*THE PROBLEM*. Show every line below where "options" can be found.

*SUPPLIED RECORDS*.

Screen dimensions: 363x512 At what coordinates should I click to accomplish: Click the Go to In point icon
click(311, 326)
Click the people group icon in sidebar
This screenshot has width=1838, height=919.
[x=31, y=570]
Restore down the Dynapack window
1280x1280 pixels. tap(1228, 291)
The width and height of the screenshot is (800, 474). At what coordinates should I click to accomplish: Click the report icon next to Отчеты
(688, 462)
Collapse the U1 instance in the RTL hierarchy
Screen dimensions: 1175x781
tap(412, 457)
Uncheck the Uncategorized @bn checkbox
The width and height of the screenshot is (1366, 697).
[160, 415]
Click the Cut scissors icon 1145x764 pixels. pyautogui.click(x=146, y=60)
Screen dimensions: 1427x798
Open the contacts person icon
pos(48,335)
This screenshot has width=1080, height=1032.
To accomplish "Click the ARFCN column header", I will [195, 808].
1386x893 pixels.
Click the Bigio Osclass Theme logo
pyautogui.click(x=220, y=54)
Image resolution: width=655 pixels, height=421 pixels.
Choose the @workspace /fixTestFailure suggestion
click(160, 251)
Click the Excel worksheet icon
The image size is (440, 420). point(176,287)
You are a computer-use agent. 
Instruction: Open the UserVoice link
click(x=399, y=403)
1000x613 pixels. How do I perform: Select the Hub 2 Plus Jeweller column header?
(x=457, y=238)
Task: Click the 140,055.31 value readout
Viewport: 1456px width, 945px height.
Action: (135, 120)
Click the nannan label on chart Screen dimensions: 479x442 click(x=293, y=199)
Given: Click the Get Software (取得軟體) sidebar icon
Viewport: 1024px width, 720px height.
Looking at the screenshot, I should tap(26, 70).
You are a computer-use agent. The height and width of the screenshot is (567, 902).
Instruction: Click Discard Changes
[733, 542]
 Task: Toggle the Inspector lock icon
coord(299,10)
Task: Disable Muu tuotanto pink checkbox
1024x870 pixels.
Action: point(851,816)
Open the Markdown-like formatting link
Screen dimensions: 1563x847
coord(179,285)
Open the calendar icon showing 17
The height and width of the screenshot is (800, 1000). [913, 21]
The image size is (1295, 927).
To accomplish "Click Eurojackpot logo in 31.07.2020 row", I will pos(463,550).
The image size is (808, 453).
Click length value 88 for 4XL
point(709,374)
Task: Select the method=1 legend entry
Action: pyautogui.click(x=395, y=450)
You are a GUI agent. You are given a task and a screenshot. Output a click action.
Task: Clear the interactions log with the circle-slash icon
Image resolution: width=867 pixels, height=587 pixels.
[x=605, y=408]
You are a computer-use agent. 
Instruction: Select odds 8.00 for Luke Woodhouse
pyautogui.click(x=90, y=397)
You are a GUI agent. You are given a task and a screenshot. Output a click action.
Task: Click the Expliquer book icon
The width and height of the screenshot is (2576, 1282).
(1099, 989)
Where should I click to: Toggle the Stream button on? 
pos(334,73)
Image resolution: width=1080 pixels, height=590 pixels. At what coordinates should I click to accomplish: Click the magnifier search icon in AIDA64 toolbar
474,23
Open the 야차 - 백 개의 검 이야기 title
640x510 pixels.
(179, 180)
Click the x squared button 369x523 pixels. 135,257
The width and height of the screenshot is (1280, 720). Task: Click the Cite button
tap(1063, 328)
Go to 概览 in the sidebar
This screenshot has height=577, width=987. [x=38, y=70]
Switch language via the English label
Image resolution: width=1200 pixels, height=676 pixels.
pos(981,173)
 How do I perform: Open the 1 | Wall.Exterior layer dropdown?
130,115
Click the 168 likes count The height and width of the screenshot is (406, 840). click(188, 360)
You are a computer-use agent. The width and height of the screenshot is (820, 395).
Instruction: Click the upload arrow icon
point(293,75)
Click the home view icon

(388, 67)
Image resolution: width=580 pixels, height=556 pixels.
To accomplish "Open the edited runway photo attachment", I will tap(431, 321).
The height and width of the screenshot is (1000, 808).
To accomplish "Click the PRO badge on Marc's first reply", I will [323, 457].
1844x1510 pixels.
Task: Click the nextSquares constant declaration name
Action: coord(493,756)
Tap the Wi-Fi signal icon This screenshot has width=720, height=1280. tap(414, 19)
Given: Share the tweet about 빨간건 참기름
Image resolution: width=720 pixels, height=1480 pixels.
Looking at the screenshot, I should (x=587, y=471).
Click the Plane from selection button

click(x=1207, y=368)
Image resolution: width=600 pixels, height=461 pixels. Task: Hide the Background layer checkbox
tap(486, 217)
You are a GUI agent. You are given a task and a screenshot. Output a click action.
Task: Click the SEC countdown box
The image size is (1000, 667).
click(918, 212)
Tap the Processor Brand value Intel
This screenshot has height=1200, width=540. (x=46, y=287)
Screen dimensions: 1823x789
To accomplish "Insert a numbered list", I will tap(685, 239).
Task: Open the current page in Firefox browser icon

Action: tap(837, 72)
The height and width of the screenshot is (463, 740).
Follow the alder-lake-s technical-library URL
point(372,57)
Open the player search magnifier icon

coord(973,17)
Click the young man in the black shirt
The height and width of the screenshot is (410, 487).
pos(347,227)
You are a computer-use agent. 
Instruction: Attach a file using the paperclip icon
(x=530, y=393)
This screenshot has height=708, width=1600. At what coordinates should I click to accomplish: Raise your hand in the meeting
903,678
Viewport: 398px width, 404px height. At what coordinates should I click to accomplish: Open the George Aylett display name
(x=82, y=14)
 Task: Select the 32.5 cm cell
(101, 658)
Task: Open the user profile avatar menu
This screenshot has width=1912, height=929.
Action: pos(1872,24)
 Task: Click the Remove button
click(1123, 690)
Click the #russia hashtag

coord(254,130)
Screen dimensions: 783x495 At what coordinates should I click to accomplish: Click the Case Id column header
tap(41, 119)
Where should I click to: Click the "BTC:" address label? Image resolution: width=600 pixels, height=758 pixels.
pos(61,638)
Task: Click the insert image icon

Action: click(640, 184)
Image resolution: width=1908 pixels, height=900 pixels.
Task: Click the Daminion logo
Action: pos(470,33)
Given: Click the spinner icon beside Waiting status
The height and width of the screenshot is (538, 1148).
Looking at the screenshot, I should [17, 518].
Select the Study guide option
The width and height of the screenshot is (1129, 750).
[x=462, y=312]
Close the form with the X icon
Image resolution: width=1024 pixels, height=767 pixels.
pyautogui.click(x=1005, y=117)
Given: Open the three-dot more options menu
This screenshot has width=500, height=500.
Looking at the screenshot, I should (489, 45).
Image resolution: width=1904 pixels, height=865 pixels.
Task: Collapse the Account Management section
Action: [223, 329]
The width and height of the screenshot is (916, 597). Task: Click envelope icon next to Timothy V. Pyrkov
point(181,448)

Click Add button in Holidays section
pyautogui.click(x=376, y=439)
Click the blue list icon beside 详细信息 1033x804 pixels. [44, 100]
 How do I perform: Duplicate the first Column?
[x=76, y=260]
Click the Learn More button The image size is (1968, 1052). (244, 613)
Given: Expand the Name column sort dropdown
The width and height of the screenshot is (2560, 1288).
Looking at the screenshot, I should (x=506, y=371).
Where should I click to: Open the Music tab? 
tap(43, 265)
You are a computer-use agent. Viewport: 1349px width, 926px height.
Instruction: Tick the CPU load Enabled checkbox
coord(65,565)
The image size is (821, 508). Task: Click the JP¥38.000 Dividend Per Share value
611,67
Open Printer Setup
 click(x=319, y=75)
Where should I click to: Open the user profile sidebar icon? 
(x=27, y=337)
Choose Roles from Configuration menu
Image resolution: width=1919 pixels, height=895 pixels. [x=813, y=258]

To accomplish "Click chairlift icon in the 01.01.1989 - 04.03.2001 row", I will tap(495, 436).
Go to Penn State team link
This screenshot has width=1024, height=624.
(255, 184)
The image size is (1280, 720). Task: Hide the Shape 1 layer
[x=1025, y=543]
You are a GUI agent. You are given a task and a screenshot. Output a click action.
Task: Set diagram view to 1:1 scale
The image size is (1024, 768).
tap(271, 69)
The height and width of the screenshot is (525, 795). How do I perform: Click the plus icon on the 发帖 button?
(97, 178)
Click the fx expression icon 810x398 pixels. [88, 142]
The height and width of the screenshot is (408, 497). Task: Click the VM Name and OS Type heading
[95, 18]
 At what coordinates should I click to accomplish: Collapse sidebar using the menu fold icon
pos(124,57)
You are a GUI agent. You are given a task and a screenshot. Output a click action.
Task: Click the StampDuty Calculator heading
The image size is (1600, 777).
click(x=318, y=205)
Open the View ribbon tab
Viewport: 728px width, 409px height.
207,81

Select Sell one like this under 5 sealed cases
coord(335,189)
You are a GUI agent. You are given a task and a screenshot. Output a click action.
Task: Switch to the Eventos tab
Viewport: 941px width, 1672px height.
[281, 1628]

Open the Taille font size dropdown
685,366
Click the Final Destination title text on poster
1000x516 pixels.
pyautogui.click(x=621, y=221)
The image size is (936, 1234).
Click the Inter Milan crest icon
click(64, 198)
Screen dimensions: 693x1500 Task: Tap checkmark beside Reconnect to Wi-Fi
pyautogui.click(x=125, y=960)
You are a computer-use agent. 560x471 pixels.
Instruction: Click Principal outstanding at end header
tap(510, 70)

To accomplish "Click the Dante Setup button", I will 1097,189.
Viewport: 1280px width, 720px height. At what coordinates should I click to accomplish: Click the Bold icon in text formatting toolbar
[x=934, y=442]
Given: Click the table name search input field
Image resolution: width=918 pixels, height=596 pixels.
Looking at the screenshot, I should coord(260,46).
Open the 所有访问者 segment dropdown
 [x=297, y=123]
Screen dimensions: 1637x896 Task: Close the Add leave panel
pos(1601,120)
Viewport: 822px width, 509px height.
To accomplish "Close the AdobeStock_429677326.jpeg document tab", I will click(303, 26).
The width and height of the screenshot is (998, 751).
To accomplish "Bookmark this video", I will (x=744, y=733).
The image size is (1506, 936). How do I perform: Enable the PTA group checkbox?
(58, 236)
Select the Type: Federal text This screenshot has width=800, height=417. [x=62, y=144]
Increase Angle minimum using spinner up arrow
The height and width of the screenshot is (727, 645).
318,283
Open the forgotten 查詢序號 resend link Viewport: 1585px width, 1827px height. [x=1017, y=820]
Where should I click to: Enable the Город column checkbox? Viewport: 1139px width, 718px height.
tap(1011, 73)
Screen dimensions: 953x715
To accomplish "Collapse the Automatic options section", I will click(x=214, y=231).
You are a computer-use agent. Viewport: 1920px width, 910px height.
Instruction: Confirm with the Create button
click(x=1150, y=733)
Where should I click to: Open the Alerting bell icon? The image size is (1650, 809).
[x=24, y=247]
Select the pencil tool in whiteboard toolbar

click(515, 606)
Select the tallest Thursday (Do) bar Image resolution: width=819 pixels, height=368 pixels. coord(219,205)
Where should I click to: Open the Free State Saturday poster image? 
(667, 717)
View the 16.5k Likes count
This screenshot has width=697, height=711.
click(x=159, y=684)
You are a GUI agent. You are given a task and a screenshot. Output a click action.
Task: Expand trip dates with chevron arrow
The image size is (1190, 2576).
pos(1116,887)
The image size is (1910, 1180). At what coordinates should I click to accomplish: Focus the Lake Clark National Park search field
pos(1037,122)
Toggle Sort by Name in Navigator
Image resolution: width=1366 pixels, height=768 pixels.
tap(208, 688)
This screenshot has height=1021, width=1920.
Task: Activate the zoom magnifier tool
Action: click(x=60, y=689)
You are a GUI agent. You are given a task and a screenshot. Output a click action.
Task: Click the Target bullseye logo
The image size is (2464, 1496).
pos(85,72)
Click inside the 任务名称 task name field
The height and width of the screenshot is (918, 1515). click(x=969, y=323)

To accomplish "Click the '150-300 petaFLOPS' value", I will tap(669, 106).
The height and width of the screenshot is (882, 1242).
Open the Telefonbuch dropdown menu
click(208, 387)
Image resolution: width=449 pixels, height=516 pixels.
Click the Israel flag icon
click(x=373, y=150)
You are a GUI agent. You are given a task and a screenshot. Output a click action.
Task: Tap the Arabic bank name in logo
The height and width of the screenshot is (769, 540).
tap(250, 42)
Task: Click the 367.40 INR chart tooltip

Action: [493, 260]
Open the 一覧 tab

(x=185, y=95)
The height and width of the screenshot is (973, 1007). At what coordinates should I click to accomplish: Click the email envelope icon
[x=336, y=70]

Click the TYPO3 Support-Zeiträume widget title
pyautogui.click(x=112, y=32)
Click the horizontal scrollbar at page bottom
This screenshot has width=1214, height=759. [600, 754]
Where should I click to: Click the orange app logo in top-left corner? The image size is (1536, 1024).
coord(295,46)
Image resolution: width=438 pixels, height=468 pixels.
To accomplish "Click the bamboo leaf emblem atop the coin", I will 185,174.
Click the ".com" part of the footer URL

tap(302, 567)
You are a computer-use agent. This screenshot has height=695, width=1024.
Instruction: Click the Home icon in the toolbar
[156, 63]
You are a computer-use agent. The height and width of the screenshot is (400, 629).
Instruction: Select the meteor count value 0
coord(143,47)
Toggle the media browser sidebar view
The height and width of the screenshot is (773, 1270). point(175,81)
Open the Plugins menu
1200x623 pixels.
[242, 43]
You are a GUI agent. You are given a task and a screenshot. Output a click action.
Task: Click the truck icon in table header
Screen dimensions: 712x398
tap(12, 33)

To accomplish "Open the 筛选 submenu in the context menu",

*ANSWER SECTION*.
Given: Open the three-dot more options menu
To accomplish "Collapse the Automatic options section", I will click(x=214, y=231).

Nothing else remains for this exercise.